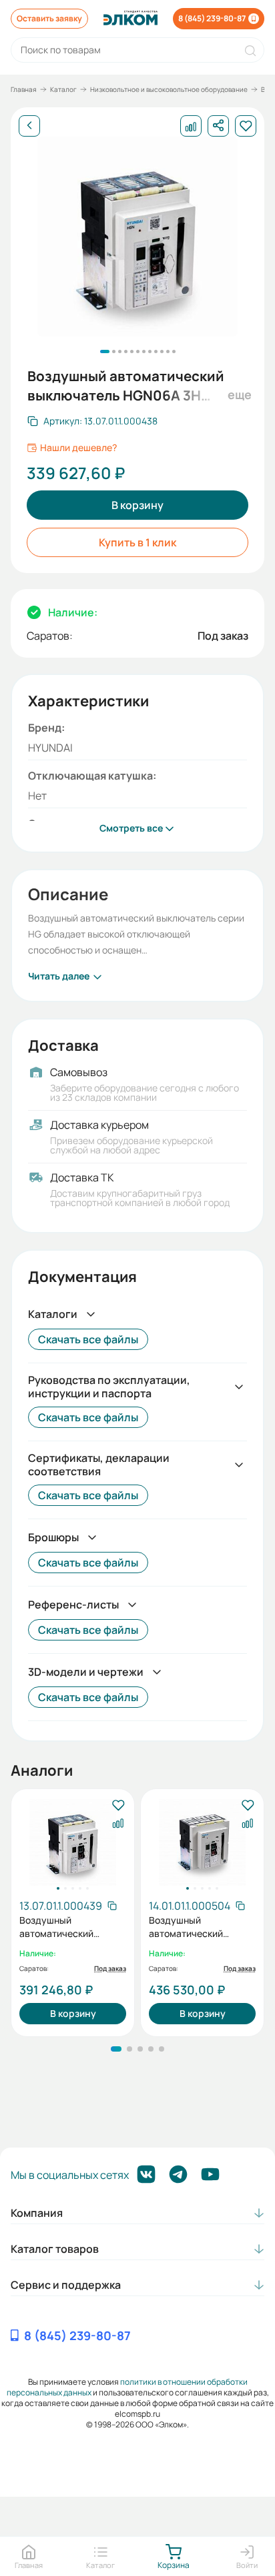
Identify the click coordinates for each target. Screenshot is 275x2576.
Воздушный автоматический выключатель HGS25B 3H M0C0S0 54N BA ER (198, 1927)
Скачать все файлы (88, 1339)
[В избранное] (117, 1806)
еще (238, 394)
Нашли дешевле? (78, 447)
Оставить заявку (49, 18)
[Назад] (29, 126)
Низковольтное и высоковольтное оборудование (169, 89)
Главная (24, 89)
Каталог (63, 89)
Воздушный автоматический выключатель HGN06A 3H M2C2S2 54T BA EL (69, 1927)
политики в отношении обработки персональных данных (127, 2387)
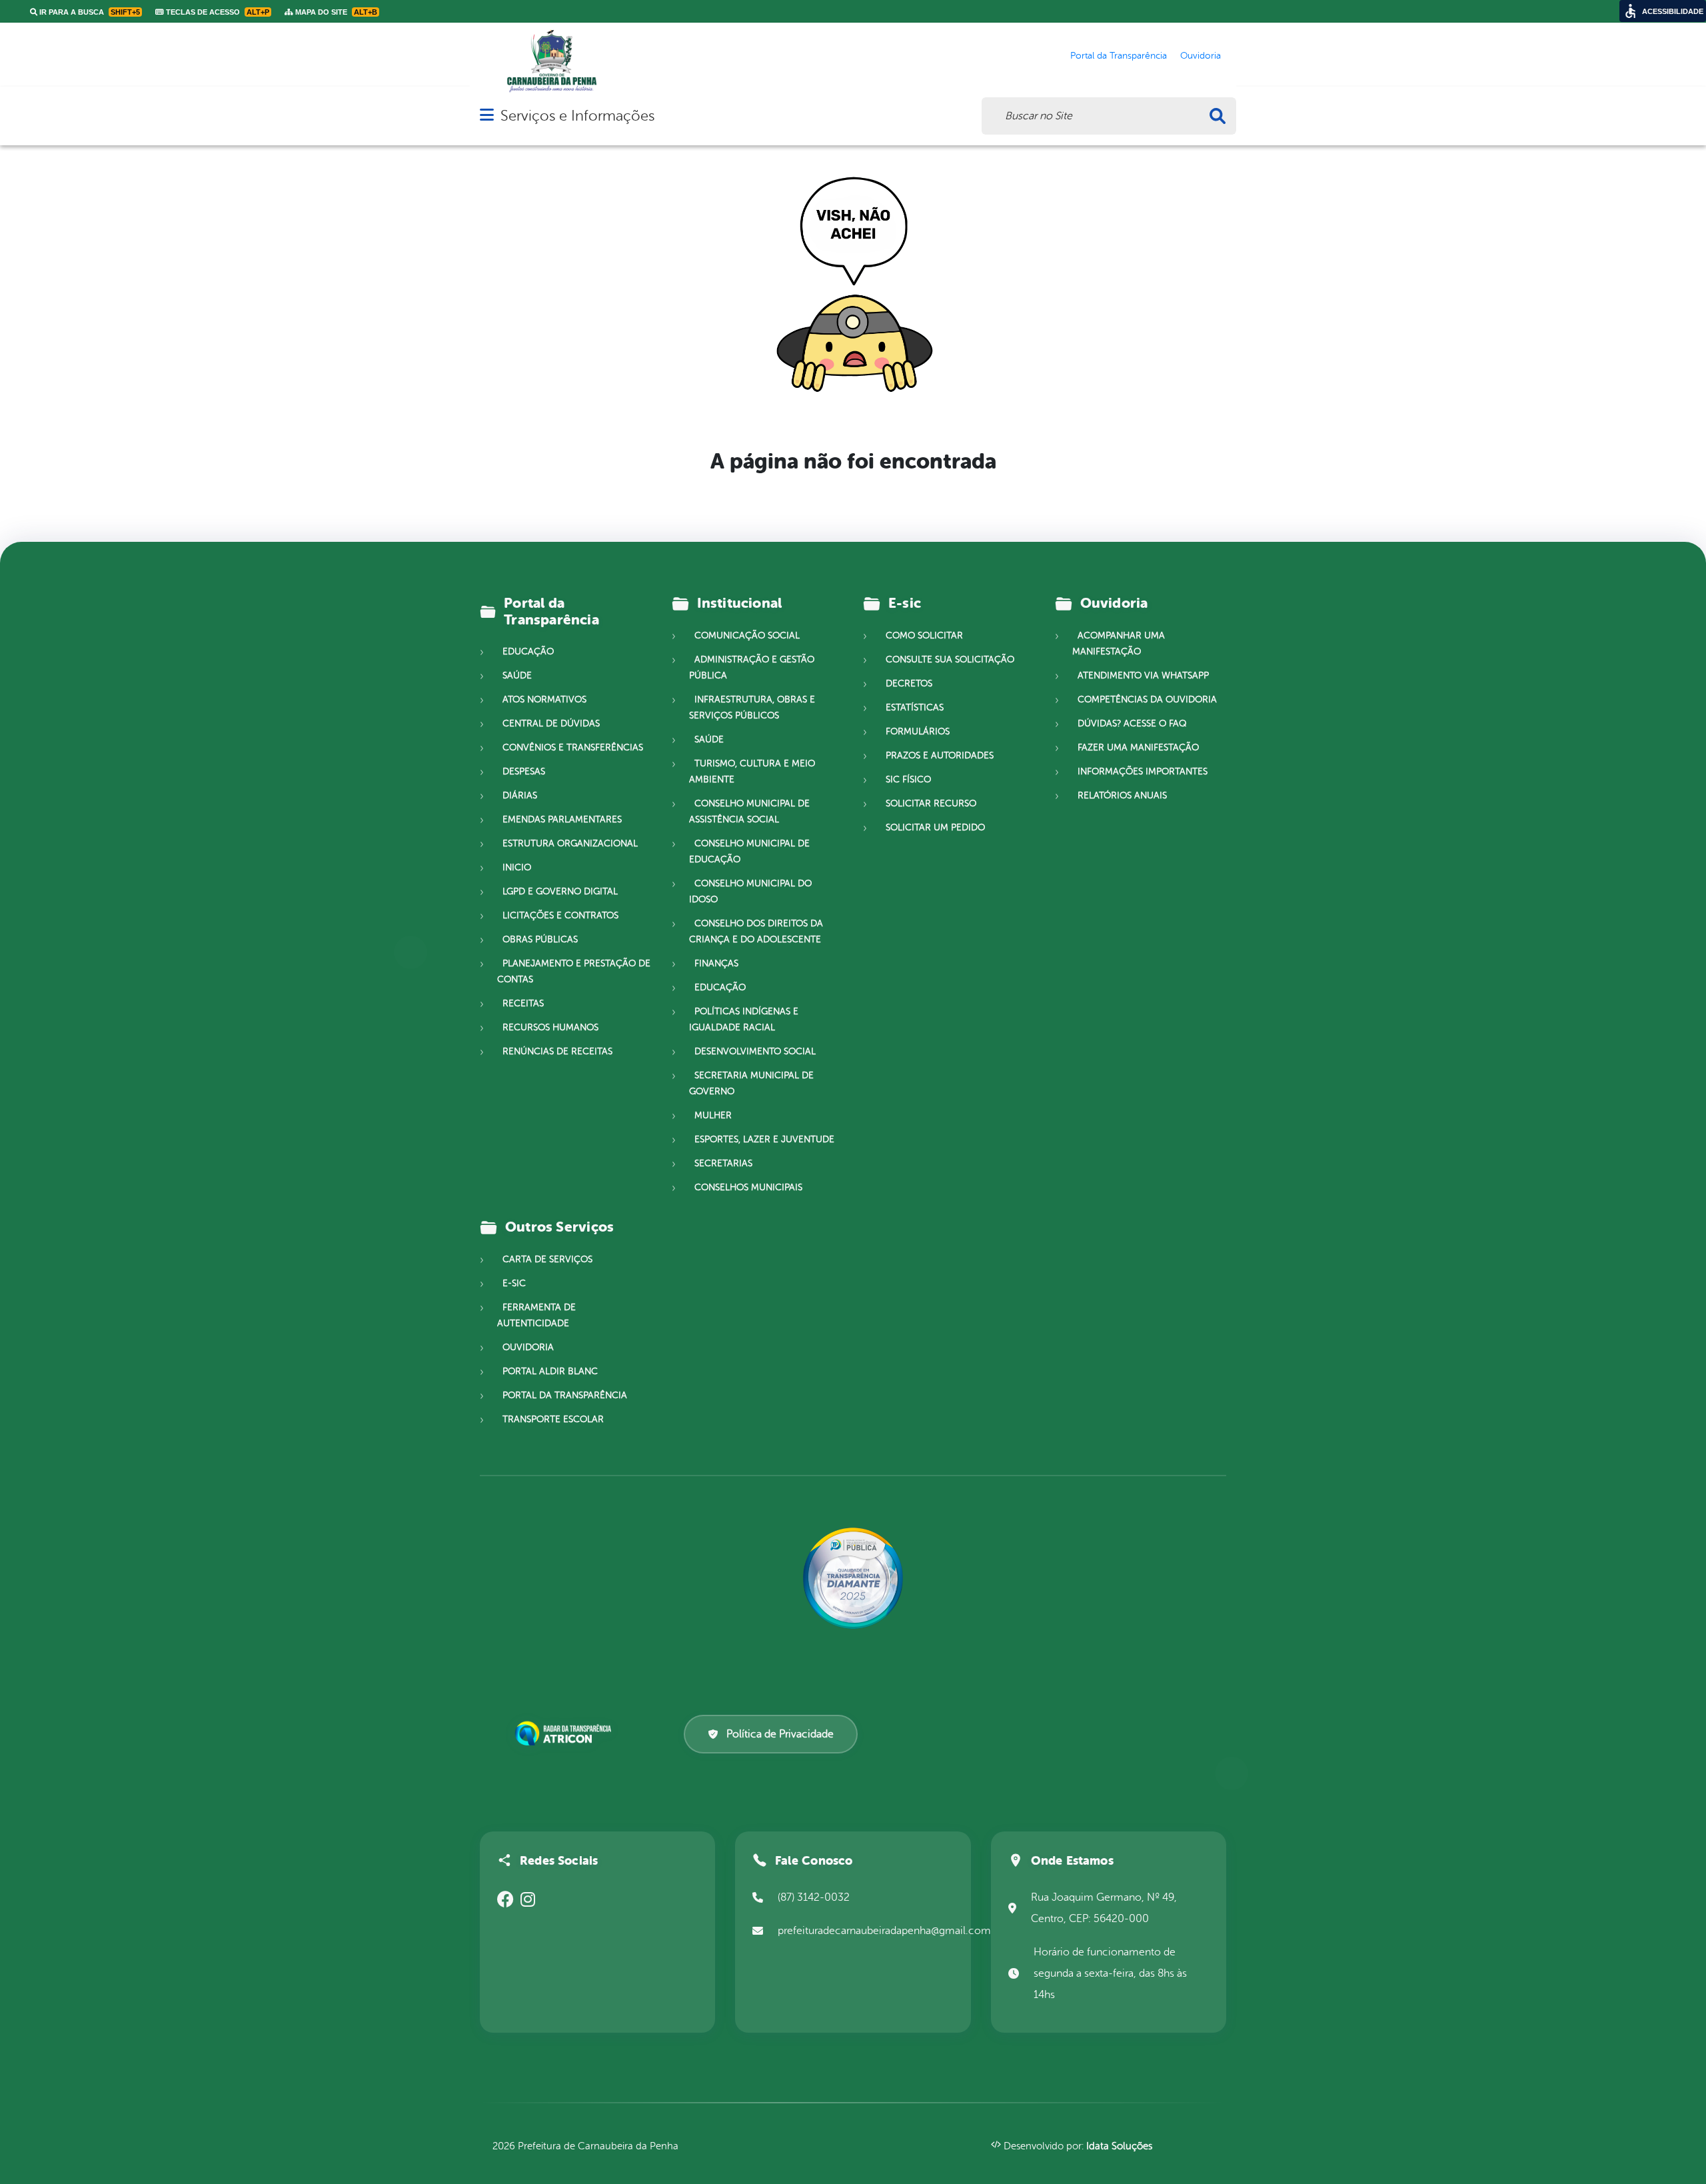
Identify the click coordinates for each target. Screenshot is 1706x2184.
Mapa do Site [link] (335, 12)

> _Work to complete_
Only the number is wanted: how many lines in the data include the string "each"?

> _Exercise output_
2